Esercizio assegnato:
In base al brano su Emiliano Monge riportato più avanti, rispondi alle domande seguenti.
(a) In quale città e in quale anno è nato Monge?
(b) Quale premio ha vinto con El cielo arido?
(c) Chi firma la versione italiana di Cielo arido?

Sezione di testo:
_ _ _ _

Nel 2011 la più importante fiera del libro di lingua spagnola, quella di Guadalajara, per festeggiare il suo venticinquesimo anniversario ha scelto e invitato venticinque scrittori – giovani e meno giovani – considerati i più “segreti” dell’America Latina, per collocare finalmente sotto i riflettori opere e nomi non sufficientemente noti o apprezzati. E tra quei venticinque, provenienti da tutto il continente, c’era anche Emiliano Monge, nato a città del Messico nel 1978 e ormai da alcuni anni trapiantato a Barcellona, autore nel 2008 di un libro di racconti, Arrastrar esa sombra (Sexto Piso), e nel 2010 di un romanzo, Morirse de memoria (Morire di memoria, La Nuova Frontiera 2012), capaci di meritargli l’apprezzamento di molti critici, compreso il polemico José Agustín (“Se fossi giovane vorrei scrivere così. Il romanzo di Monge non accetta i limiti”) che negli anni ’60 aveva tentato di mettere a ferro e fuoco la letteratura messicana insieme ai giovani dell’Onda, corrente letteraria vagamente beat.Tre anni dopo, Monge non è più così “segreto”: con la sua ultima opera, El cielo arido (Random House Mondadori 2012), ha vinto l’ importante Premio Jaén de Novela ed è approdato alla traduzione in diverse lingue, compresa la nostra: La Nuova Frontiera ha da poco pubblicato, infatti, Cielo arido, nella versione italiana della brava Natalia Cancellieri, alle prese con un testo indubbiamente non facile del quale è riuscita a rendere quasi per intero il fascino e lo spessore linguistico.

_ _ _ _

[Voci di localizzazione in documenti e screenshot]

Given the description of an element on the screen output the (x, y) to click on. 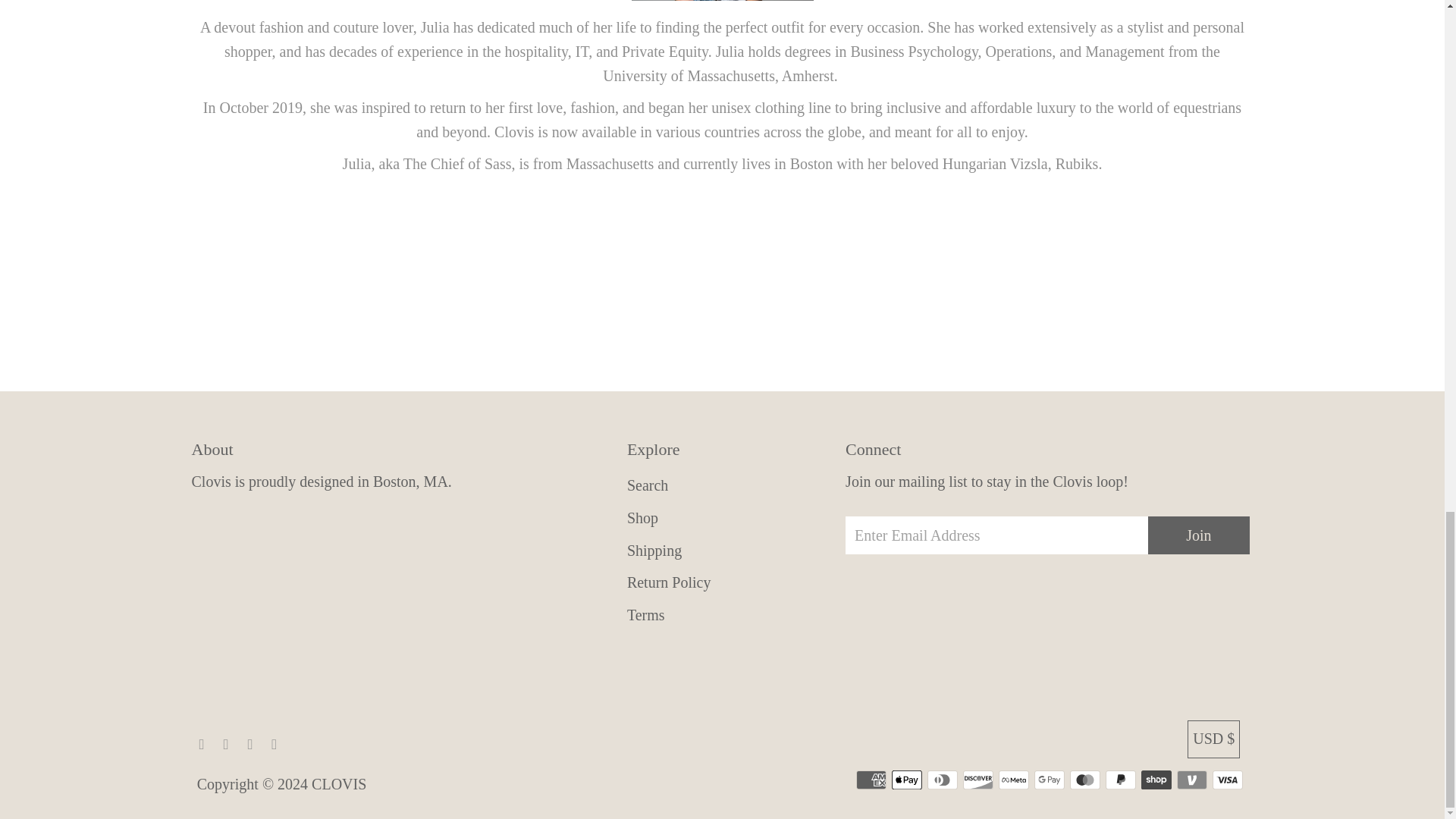
Shop Pay (1156, 779)
American Express (871, 779)
PayPal (1120, 779)
Diners Club (942, 779)
Join (1198, 535)
Apple Pay (906, 779)
Visa (1227, 779)
Meta Pay (1013, 779)
Venmo (1191, 779)
Google Pay (1048, 779)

_ _ _ _

Soluzione:
(a) A città del Messico, nel 1978.
(b) Il Premio Jaén de Novela.
(c) Natalia Cancellieri.